Could you return the full listing below exactly as it appears?

• INPUT DATA:
=== Section Start ===
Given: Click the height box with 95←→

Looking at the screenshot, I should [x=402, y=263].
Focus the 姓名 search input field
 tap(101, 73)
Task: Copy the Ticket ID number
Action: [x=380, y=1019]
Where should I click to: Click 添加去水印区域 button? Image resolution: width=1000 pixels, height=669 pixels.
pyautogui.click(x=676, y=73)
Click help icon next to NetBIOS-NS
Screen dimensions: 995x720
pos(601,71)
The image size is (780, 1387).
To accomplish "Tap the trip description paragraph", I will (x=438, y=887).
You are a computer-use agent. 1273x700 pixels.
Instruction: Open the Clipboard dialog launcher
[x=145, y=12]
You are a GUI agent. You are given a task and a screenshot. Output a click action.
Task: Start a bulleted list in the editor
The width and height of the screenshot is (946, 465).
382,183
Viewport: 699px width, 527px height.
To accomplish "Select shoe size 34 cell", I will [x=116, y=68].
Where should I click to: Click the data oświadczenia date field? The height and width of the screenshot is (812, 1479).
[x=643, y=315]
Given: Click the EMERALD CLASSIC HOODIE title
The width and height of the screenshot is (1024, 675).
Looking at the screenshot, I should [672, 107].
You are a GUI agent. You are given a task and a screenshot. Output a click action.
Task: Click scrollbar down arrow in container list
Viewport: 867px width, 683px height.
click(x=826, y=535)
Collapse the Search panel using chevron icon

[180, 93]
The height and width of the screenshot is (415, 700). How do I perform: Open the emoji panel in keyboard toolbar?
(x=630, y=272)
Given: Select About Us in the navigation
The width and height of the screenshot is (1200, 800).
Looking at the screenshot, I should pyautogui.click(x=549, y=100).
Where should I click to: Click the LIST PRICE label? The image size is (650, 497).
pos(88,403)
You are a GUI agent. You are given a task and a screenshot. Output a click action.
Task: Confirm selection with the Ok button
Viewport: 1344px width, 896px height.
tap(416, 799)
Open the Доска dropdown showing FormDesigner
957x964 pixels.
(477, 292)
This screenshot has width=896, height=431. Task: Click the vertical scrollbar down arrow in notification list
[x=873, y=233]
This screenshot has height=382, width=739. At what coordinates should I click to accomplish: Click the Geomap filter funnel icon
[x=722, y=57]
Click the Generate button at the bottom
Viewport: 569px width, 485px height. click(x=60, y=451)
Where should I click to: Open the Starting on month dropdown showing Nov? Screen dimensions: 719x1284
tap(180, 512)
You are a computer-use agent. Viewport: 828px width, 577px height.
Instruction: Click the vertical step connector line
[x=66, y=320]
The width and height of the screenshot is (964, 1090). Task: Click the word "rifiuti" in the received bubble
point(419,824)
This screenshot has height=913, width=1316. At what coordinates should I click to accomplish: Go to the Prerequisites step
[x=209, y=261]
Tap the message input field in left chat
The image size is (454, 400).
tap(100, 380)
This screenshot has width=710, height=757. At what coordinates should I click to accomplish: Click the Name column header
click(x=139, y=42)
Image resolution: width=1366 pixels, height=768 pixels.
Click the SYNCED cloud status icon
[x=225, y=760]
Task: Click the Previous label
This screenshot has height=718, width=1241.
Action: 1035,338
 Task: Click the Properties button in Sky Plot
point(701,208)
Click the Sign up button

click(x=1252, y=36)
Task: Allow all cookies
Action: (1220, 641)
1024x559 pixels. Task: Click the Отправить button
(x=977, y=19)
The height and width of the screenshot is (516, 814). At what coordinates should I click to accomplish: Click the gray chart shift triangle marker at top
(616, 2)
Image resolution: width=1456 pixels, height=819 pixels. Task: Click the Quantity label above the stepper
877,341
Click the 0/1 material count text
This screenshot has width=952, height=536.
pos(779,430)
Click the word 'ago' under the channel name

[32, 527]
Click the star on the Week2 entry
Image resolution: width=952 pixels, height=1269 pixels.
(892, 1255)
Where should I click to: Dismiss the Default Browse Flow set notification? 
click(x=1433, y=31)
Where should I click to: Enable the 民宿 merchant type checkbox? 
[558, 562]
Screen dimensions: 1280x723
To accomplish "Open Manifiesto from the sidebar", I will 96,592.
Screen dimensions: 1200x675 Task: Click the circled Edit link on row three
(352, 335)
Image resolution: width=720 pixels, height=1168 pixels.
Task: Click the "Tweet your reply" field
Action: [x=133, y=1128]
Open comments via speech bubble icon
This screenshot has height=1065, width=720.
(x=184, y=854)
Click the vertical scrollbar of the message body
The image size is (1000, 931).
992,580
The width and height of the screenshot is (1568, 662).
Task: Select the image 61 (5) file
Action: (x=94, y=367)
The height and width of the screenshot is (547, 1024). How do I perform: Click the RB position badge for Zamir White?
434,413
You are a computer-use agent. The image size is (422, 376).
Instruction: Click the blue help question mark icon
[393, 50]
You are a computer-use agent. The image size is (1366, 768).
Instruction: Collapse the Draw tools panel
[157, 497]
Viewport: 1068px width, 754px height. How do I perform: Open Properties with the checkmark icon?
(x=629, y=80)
=== Section End ===
• COMPLETED EXERCISE:
Given: Click the height box with 95←→

Looking at the screenshot, I should [x=402, y=263].
Focus the 姓名 search input field
 tap(101, 73)
Task: Copy the Ticket ID number
Action: [x=380, y=1019]
Where should I click to: Click 添加去水印区域 button? Image resolution: width=1000 pixels, height=669 pixels.
pyautogui.click(x=676, y=73)
Click help icon next to NetBIOS-NS
Screen dimensions: 995x720
pos(601,71)
The image size is (780, 1387).
To accomplish "Tap the trip description paragraph", I will (x=438, y=887).
You are a computer-use agent. 1273x700 pixels.
Instruction: Open the Clipboard dialog launcher
[x=145, y=12]
You are a GUI agent. You are given a task and a screenshot. Output a click action.
Task: Start a bulleted list in the editor
The width and height of the screenshot is (946, 465).
382,183
Viewport: 699px width, 527px height.
To accomplish "Select shoe size 34 cell", I will [x=116, y=68].
Where should I click to: Click the data oświadczenia date field? The height and width of the screenshot is (812, 1479).
[x=643, y=315]
Given: Click the EMERALD CLASSIC HOODIE title
The width and height of the screenshot is (1024, 675).
Looking at the screenshot, I should [672, 107].
You are a GUI agent. You are given a task and a screenshot. Output a click action.
Task: Click scrollbar down arrow in container list
Viewport: 867px width, 683px height.
click(x=826, y=535)
Collapse the Search panel using chevron icon

[180, 93]
The height and width of the screenshot is (415, 700). How do I perform: Open the emoji panel in keyboard toolbar?
(x=630, y=272)
Given: Select About Us in the navigation
The width and height of the screenshot is (1200, 800).
Looking at the screenshot, I should pyautogui.click(x=549, y=100).
Where should I click to: Click the LIST PRICE label? The image size is (650, 497).
pos(88,403)
You are a GUI agent. You are given a task and a screenshot. Output a click action.
Task: Confirm selection with the Ok button
Viewport: 1344px width, 896px height.
tap(416, 799)
Open the Доска dropdown showing FormDesigner
957x964 pixels.
(477, 292)
This screenshot has width=896, height=431. Task: Click the vertical scrollbar down arrow in notification list
[x=873, y=233]
This screenshot has height=382, width=739. At what coordinates should I click to accomplish: Click the Geomap filter funnel icon
[x=722, y=57]
Click the Generate button at the bottom
Viewport: 569px width, 485px height. click(x=60, y=451)
Where should I click to: Open the Starting on month dropdown showing Nov? Screen dimensions: 719x1284
tap(180, 512)
You are a computer-use agent. Viewport: 828px width, 577px height.
Instruction: Click the vertical step connector line
[x=66, y=320]
The width and height of the screenshot is (964, 1090). Task: Click the word "rifiuti" in the received bubble
point(419,824)
This screenshot has height=913, width=1316. At what coordinates should I click to accomplish: Go to the Prerequisites step
[x=209, y=261]
Tap the message input field in left chat
The image size is (454, 400).
tap(100, 380)
This screenshot has width=710, height=757. At what coordinates should I click to accomplish: Click the Name column header
click(x=139, y=42)
Image resolution: width=1366 pixels, height=768 pixels.
Click the SYNCED cloud status icon
[x=225, y=760]
Task: Click the Previous label
This screenshot has height=718, width=1241.
Action: 1035,338
 Task: Click the Properties button in Sky Plot
point(701,208)
Click the Sign up button

click(x=1252, y=36)
Task: Allow all cookies
Action: (1220, 641)
1024x559 pixels. Task: Click the Отправить button
(x=977, y=19)
The height and width of the screenshot is (516, 814). At what coordinates should I click to accomplish: Click the gray chart shift triangle marker at top
(616, 2)
Image resolution: width=1456 pixels, height=819 pixels. Task: Click the Quantity label above the stepper
877,341
Click the 0/1 material count text
This screenshot has width=952, height=536.
pos(779,430)
Click the word 'ago' under the channel name

[32, 527]
Click the star on the Week2 entry
Image resolution: width=952 pixels, height=1269 pixels.
(892, 1255)
Where should I click to: Dismiss the Default Browse Flow set notification? 
click(x=1433, y=31)
Where should I click to: Enable the 民宿 merchant type checkbox? 
[558, 562]
Screen dimensions: 1280x723
To accomplish "Open Manifiesto from the sidebar", I will 96,592.
Screen dimensions: 1200x675 Task: Click the circled Edit link on row three
(352, 335)
Image resolution: width=720 pixels, height=1168 pixels.
Task: Click the "Tweet your reply" field
Action: [x=133, y=1128]
Open comments via speech bubble icon
This screenshot has height=1065, width=720.
(x=184, y=854)
Click the vertical scrollbar of the message body
The image size is (1000, 931).
992,580
The width and height of the screenshot is (1568, 662).
Task: Select the image 61 (5) file
Action: (x=94, y=367)
The height and width of the screenshot is (547, 1024). How do I perform: Click the RB position badge for Zamir White?
434,413
You are a computer-use agent. The image size is (422, 376).
Instruction: Click the blue help question mark icon
[393, 50]
You are a computer-use agent. The image size is (1366, 768).
Instruction: Collapse the Draw tools panel
[157, 497]
Viewport: 1068px width, 754px height. How do I perform: Open Properties with the checkmark icon?
(x=629, y=80)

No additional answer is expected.